The opening moments of the Performing Arts Youth Ballet’s inaugural performance, aroused immediate feelings of excitement. This fledgling company, selecting its young performers from the diverse ethnic and racial groups that represent our melting pot city, presented an inspiriting evening of classical and contemporary ballet. For those who frequent the ballet, the high level of technical artistry demonstrated by these young people served only as the first surprise.

In a city where dance performance abounds, there are few outlets for well-trained ballet students of high school age. The Performing Arts Youth Ballet was formed under the leadership of artistic director Michelle Benash and Joey R. Smith, “to give its young members the experience of performing within the creative and expressive context of a pre-professional company.”

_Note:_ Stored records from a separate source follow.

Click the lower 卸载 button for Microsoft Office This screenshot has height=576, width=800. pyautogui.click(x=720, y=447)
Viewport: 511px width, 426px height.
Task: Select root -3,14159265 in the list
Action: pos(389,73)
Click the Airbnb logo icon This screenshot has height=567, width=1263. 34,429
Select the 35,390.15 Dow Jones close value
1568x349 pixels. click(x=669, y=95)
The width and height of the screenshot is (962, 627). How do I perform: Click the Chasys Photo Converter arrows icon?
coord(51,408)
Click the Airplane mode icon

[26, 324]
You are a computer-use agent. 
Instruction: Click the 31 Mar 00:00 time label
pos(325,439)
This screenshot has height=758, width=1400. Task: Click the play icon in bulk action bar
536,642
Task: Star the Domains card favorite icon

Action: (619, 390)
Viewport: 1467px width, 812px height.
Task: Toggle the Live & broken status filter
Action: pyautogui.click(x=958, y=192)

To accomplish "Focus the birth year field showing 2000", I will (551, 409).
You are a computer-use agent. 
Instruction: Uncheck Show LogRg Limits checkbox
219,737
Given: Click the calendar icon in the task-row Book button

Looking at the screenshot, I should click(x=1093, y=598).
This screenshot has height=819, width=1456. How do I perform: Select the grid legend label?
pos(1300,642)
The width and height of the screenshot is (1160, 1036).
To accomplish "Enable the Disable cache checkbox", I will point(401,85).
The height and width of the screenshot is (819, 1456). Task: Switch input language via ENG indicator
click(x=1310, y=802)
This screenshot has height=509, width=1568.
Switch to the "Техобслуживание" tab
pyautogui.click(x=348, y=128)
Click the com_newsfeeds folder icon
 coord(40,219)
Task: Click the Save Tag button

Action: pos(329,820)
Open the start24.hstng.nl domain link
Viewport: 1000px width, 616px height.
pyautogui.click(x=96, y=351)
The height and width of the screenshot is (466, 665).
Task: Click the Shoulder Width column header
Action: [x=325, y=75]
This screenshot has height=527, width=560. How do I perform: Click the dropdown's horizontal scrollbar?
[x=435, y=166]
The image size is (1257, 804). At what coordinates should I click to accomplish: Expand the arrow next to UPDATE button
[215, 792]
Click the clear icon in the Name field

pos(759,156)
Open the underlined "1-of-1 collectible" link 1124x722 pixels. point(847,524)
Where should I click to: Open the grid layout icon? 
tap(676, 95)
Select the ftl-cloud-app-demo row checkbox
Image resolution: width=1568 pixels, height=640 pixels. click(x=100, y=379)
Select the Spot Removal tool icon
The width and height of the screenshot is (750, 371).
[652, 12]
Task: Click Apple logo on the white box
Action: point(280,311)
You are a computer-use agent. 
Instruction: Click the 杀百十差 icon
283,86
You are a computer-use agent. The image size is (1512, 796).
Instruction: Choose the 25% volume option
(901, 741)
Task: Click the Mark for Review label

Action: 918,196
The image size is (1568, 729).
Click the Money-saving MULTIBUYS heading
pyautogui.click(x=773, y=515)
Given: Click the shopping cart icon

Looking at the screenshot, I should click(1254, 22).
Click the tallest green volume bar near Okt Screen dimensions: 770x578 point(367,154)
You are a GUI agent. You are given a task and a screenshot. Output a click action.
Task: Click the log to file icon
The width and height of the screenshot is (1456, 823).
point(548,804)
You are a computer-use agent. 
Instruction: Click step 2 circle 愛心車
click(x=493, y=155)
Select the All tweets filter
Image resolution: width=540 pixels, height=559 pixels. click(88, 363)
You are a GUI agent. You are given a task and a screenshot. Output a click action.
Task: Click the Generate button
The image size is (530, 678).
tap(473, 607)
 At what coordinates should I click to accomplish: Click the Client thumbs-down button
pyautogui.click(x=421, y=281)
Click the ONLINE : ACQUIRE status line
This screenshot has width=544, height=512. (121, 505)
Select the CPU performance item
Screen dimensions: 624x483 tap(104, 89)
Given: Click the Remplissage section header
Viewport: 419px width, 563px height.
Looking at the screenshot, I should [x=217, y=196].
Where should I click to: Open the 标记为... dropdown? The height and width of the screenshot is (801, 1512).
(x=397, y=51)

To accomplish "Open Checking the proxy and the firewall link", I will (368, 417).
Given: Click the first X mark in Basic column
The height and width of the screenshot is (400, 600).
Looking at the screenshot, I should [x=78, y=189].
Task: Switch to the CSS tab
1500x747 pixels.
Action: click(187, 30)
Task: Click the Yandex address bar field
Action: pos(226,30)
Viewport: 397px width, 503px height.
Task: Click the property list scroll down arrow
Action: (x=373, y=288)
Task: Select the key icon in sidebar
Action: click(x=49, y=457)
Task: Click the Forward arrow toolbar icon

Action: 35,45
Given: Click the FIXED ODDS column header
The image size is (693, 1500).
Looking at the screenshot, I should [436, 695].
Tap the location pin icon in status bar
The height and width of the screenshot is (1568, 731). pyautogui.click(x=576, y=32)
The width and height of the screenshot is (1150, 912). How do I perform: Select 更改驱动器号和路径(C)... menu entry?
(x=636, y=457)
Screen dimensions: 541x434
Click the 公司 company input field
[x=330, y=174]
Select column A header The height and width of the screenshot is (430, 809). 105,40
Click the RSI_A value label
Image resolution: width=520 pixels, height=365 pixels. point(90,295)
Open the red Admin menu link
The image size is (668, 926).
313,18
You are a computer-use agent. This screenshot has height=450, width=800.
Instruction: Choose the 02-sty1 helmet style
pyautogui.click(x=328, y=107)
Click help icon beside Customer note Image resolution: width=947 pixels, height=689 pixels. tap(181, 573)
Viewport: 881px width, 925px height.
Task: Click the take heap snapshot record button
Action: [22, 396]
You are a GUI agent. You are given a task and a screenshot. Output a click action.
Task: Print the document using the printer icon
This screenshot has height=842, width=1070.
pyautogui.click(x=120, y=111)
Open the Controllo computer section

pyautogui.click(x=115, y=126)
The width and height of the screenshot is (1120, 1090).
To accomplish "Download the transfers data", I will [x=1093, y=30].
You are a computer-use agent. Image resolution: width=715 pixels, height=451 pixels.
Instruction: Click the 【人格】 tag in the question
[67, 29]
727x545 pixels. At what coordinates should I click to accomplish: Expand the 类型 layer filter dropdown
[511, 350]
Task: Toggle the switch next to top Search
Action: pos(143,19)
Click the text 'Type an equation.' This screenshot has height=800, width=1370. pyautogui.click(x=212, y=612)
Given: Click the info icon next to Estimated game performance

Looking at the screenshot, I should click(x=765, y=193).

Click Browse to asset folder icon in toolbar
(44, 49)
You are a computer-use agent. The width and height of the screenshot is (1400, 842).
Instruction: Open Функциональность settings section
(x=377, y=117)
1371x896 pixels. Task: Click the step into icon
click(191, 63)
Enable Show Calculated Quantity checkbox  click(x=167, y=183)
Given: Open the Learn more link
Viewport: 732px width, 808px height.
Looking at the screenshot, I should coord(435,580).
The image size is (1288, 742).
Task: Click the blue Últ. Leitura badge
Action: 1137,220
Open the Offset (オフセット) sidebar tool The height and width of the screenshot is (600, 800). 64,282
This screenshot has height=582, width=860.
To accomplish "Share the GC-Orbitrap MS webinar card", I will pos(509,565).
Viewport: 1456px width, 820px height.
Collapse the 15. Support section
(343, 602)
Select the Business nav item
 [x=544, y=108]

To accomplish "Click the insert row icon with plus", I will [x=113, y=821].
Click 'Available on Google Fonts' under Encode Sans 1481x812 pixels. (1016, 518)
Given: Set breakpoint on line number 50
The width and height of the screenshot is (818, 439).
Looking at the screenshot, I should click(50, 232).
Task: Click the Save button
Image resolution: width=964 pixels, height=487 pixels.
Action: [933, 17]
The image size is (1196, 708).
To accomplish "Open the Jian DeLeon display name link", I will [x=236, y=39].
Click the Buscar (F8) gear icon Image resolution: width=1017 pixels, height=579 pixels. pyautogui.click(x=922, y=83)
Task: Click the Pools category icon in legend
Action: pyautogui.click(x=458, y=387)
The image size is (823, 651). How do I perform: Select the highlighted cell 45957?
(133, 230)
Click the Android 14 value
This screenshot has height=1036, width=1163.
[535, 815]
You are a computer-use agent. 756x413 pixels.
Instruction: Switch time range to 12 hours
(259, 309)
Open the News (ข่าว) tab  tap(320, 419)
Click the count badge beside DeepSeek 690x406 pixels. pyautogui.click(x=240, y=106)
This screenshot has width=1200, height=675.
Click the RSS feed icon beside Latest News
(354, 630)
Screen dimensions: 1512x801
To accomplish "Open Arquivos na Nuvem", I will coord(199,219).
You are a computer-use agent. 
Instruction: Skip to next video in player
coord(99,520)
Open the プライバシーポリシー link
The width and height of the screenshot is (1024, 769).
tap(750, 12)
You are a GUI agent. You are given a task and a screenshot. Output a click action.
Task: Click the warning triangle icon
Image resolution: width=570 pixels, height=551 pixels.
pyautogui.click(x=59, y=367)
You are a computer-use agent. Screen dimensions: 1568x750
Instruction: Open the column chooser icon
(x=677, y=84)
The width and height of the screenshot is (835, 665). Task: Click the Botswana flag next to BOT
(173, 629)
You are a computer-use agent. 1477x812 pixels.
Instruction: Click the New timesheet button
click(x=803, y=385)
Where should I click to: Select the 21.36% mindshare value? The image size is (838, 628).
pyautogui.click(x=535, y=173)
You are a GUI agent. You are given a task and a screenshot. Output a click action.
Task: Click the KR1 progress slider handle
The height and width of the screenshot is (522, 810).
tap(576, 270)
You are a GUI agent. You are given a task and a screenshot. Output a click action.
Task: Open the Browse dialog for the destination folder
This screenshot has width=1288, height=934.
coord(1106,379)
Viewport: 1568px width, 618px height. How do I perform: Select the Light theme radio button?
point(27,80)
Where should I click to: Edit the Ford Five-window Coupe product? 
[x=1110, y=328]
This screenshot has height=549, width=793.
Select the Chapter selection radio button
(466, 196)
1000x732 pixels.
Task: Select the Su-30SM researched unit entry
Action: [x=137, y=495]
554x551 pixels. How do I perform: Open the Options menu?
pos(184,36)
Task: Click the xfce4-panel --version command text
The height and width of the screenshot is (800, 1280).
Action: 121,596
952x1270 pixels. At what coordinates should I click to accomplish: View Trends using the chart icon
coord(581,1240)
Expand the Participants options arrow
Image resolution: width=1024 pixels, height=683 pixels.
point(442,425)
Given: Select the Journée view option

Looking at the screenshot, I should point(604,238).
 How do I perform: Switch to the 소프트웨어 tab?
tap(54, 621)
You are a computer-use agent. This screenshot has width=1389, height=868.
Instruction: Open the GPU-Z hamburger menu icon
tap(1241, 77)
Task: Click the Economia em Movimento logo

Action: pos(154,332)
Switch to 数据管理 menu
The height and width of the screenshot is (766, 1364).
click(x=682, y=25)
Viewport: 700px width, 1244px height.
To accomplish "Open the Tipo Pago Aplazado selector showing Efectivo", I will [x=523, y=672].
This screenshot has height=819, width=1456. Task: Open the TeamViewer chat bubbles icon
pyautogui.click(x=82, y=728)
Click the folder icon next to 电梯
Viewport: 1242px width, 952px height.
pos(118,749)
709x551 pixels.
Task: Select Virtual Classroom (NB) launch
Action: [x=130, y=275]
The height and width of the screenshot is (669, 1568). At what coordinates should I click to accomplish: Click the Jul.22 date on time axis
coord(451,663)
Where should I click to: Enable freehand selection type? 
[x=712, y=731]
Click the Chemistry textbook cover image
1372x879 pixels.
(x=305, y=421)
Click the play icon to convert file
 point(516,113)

The company performed newly choreographed ballets by Benash and Smith and divertissements from the classical repertoire featuring principal guest artists Susan Jaffe, Victoria Rinaldi, Simon Dow and Guillaume Graffin.

Smith took yet another leap. He used the romantic vocabulary in choreographing “Le Papillon,” incorporating the existing pas de deux created by Marie Taglioni. At a time when most choreographers are racing past the classics to find their own signature, Smith stopped and payed homage to the tradition. One can sense the conviction and struggle in his small, exquisitely drawn study of romanticism. He knows the romantic palette; softened forms, etherial themes, transcendent emotion and makes no clever comments on its limitations, creates no new visual vocabulary. Instead, he affectionately recapitulates, showing us how past images can speak to the present.

Interpreting Jacque Offenback’s score, the ballet tells the story of a man’s quest to capture spiritual freedom. Impassioned by the beauty and freedom of the butterfly, the protagonist enters into a series of chases, then enchantments that eventually allow him to transcend the physical plane. With its 19th-century theme and temperament, foreign and inaccessible to the mod culture of the company’s young dancers, the ballet provided a parallel experience through which the dancers, like the protagonist, were visibly transformed. Though few possess the bodies that attain the balletic ideal, their natural beauty was shaped by strict adherence to the classical vocabulary, without the choreographer compromising a single standard. The consequence was inspiring.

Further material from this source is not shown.